Bir toplumda delikanlılık, sadece gençlik enerjisiyle dolup taşmak değildir. Delikanlılık, haksızlığa karşı ses çıkarmak, mazlumu korumak, adaleti savunmak ve gerektiğinde kendini tehlikeye atarak doğru olanı yapmaktır. Bu, kişisel menfaatlerin ötesine geçmeyi, toplumsal değerleri ön plana koymayı gerektirir. Bugün Ortadoğu'da delikanlıların, yani adaletin, cesaretin ve vicdanın temsilcilerinin eksikliği hissediliyor.

Eli kanlıların cirit atması, delikanlıların sustuğu, korkutulduğu ya da devre dışı bırakıldığı bir ortamın sonucudur. Çünkü delikanlıların olduğu yerde eli kanlılar barınamaz. Onlar, adaletin kılıcı gibidir; ne korkuya boyun eğerler ne de haksızlığa göz yumarlar. Ancak bugün, savaşların, yoksulluğun ve cehaletin gölgesinde büyüyen genç nesiller, bu değerlere sahip çıkma imkânı bulamıyor. Onlara rol model olabilecek, yol gösterecek gerçek liderler yok.
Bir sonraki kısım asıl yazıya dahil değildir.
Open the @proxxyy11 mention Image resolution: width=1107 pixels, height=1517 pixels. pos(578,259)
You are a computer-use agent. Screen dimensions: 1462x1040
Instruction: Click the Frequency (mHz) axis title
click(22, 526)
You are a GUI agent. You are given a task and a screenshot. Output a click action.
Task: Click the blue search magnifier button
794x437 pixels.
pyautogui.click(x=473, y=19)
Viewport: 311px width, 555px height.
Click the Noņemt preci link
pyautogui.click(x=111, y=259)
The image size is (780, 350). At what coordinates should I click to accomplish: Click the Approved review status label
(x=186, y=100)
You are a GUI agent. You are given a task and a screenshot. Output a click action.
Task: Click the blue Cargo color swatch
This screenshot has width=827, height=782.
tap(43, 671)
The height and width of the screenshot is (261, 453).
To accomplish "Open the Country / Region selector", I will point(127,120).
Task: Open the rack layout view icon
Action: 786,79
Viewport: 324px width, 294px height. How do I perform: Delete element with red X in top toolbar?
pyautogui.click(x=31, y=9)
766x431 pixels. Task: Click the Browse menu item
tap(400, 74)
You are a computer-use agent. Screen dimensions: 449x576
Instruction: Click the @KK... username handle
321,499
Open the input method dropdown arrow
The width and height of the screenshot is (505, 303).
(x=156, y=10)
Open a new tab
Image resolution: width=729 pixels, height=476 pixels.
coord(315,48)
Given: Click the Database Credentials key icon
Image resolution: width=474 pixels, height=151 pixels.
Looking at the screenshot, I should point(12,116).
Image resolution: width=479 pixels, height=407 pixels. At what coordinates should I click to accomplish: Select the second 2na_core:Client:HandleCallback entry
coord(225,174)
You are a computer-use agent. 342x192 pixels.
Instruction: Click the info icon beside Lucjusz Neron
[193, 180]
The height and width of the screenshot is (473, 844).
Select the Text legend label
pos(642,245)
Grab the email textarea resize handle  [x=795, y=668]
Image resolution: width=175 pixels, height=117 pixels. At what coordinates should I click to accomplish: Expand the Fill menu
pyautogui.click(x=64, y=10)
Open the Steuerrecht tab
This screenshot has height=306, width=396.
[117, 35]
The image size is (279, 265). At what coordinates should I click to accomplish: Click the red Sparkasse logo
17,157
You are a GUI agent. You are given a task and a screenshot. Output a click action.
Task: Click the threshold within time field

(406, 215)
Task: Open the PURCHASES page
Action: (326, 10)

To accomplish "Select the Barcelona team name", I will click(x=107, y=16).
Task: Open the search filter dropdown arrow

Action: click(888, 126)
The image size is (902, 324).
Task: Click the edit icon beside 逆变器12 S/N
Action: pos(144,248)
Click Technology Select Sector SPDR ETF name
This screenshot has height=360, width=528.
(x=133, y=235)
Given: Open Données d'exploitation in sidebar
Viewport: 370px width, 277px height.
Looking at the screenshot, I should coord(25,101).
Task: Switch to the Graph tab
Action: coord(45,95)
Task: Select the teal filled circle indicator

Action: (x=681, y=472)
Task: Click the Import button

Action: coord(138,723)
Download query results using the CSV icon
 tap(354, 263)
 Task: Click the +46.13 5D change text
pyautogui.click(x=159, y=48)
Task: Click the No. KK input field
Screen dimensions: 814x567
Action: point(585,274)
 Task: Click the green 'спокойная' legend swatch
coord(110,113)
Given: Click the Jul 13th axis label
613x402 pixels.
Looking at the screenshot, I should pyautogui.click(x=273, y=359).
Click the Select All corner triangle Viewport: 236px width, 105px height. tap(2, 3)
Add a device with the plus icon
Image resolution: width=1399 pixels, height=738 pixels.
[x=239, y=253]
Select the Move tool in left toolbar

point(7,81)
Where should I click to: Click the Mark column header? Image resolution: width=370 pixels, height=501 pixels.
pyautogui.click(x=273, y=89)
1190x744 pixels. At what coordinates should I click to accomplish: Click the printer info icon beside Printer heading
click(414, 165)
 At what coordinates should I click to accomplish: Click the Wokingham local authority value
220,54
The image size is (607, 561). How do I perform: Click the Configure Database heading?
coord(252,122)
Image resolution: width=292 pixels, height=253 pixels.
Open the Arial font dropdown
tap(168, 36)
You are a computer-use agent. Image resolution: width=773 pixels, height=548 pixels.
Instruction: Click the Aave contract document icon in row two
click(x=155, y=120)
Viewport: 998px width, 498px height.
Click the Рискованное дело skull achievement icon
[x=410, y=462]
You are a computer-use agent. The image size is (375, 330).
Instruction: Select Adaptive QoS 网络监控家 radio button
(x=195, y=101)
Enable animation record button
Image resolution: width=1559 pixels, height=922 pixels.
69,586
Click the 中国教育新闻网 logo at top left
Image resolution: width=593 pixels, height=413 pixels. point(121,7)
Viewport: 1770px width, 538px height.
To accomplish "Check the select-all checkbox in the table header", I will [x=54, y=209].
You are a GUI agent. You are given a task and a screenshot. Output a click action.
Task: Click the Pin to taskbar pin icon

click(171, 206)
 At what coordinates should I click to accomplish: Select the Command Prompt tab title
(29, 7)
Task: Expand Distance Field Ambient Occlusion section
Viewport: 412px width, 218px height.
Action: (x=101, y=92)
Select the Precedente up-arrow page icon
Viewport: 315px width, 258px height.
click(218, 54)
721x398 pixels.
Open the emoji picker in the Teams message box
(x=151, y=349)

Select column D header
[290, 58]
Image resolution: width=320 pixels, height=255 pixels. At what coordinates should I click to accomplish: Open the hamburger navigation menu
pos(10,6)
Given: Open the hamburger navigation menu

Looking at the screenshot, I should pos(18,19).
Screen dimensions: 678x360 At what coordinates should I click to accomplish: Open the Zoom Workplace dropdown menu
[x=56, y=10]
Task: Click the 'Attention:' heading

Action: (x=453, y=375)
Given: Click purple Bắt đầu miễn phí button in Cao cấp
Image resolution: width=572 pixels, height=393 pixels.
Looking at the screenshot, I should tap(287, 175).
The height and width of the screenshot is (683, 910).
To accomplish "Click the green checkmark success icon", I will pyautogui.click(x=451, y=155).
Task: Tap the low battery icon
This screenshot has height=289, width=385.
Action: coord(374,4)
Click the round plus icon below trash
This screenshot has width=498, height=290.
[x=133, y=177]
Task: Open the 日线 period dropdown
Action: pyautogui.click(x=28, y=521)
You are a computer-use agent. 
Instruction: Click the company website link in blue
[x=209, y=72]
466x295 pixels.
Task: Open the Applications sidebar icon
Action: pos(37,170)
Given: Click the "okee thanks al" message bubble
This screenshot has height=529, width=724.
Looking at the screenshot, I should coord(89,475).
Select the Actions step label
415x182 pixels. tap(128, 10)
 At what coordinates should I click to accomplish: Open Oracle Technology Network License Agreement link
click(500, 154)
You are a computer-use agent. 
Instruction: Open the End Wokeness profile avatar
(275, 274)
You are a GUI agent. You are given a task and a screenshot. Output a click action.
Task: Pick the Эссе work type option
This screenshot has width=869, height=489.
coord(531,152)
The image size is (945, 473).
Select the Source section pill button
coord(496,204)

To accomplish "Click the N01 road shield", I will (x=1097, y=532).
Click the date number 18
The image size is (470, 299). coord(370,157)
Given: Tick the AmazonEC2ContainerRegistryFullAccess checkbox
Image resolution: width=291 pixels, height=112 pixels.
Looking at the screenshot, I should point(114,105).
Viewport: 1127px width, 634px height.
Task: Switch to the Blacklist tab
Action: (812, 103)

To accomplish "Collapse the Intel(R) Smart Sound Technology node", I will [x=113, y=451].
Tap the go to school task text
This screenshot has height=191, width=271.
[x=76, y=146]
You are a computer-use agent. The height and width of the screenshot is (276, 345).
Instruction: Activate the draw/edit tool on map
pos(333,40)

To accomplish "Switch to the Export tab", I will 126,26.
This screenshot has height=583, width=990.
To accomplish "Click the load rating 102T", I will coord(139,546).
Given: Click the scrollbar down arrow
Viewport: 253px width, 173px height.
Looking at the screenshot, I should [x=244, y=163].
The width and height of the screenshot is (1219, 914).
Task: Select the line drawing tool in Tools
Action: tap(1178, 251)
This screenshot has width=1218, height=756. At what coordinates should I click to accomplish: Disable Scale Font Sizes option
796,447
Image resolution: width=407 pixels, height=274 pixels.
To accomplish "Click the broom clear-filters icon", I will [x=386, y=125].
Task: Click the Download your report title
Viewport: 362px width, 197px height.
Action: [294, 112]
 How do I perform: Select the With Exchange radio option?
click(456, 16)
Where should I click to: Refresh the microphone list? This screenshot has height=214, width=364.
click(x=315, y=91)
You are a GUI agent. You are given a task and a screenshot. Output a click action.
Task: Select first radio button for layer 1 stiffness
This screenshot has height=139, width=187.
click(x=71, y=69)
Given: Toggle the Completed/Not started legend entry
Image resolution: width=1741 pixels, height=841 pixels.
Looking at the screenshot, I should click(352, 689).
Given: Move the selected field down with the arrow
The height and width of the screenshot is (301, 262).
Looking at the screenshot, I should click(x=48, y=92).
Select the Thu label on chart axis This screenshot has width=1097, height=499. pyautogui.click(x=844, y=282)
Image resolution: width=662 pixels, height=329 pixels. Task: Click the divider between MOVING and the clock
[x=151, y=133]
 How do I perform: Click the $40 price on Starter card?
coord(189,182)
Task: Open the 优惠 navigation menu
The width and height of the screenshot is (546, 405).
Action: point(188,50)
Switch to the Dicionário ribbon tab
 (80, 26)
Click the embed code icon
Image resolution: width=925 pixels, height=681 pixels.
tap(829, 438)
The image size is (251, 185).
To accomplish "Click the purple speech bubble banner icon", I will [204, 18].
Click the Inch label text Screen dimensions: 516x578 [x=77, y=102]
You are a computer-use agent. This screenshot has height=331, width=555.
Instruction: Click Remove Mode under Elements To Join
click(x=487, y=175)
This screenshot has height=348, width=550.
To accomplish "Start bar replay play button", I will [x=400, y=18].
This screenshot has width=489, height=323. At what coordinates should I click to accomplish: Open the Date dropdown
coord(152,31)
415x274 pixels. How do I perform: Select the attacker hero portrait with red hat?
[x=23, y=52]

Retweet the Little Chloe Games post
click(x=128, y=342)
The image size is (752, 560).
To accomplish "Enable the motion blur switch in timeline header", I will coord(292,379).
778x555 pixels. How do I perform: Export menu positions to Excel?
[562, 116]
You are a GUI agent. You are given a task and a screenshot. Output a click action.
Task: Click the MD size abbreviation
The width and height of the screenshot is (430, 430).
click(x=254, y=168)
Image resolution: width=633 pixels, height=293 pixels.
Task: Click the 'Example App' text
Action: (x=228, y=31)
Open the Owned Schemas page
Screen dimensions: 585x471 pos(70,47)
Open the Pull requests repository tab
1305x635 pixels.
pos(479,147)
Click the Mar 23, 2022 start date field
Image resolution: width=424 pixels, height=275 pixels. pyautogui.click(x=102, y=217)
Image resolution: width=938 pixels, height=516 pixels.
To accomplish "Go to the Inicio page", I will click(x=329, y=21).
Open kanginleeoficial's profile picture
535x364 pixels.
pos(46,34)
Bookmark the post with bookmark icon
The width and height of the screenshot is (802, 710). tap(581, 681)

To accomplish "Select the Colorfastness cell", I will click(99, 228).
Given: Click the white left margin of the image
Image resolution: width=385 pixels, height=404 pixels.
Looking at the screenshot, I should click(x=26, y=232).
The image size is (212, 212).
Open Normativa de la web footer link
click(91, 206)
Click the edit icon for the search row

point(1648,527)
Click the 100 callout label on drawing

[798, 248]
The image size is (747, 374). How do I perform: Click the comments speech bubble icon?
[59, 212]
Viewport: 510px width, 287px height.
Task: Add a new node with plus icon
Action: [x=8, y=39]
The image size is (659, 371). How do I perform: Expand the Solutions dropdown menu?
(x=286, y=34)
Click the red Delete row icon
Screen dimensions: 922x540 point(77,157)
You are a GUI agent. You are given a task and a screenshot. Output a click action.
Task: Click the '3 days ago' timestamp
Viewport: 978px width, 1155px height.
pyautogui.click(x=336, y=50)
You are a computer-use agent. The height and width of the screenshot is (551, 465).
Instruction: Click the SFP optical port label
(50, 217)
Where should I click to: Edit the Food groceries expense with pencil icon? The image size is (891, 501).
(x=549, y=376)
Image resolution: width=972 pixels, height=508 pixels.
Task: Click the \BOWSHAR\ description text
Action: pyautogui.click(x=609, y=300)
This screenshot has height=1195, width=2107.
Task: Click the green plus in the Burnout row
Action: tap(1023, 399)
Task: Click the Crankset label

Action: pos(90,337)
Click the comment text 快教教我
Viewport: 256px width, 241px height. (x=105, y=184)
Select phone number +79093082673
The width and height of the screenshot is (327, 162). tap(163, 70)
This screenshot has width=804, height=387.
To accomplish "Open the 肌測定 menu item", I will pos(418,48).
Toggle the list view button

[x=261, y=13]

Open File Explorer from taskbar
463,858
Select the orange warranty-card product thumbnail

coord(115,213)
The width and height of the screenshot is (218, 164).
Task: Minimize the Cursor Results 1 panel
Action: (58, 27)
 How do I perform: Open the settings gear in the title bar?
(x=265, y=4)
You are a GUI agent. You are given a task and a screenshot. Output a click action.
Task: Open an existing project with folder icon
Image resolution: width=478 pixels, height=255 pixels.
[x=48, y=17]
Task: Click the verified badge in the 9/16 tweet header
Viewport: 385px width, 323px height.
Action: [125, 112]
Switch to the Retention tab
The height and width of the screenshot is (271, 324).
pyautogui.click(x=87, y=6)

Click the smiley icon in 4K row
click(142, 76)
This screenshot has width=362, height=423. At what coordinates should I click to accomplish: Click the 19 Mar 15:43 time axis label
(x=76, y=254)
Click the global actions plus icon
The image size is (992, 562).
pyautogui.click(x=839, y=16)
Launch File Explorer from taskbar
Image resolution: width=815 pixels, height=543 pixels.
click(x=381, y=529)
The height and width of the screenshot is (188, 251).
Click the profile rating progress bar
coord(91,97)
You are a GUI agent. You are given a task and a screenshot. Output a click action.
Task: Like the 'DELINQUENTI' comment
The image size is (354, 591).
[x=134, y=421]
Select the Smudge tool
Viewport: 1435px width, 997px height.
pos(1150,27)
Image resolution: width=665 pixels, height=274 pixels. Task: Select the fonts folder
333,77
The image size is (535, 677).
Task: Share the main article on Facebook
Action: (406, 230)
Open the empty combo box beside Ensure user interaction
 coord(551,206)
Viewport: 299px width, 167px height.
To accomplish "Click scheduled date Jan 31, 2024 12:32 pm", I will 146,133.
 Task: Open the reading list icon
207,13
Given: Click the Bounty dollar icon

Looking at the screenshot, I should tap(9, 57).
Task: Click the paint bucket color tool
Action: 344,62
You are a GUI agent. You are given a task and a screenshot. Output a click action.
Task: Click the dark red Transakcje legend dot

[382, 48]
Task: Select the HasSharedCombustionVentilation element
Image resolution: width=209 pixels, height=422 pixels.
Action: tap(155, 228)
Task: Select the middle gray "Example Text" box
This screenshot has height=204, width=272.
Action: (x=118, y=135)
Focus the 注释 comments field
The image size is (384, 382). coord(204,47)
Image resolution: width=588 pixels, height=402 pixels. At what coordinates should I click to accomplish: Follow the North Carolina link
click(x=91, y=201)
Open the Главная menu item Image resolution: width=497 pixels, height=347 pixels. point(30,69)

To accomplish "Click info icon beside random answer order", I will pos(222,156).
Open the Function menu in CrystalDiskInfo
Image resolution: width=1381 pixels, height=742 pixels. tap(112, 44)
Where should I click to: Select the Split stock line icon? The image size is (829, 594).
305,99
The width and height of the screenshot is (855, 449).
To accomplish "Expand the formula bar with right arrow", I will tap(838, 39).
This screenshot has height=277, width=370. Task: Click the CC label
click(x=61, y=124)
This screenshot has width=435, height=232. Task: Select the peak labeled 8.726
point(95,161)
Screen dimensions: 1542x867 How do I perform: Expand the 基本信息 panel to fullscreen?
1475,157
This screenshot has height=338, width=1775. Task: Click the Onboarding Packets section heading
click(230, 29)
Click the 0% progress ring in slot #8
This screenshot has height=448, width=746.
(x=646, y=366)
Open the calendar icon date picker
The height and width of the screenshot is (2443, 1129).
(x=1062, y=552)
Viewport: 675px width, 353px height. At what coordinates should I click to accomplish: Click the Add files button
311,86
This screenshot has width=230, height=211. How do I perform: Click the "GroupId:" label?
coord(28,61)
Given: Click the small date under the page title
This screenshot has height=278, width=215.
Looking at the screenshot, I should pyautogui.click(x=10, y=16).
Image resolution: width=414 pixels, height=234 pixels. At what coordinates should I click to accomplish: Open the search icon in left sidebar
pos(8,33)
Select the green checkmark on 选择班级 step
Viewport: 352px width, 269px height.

Peki, bu durumu değiştirmek mümkün mü? Elbette. Öncelikle gençlerimize unutturduğumuz değerleri yeniden hatırlatmalıyız. Onlara dürüstlüğün, cesaretin ve adaletin ne kadar önemli olduğunu anlatmalıyız. Ailelerde, okullarda ve toplumsal platformlarda delikanlılık kültürünü yeniden inşa etmeliyiz. Çünkü güçlü toplumlar, güçlü bireylerden oluşur.

Son olarak, unutmamalıyız ki Ortadoğu'nun kanayan yaralarını saracak olan şey sadece politika veya diplomasi değil; vicdanlı, cesur ve adil bireylerin varlığıdır. Delikanlıların olmadığı yerlerde eli kanlılar kol gezer. Ama delikanlılar geri dönerse, Ortadoğu yeniden barışın ve huzurun coğrafyası olabilir.

Bugün delikanlılık ruhunu yaşatmak, sadece Ortadoğu’nun değil, tüm insanlığın sorumluluğudur.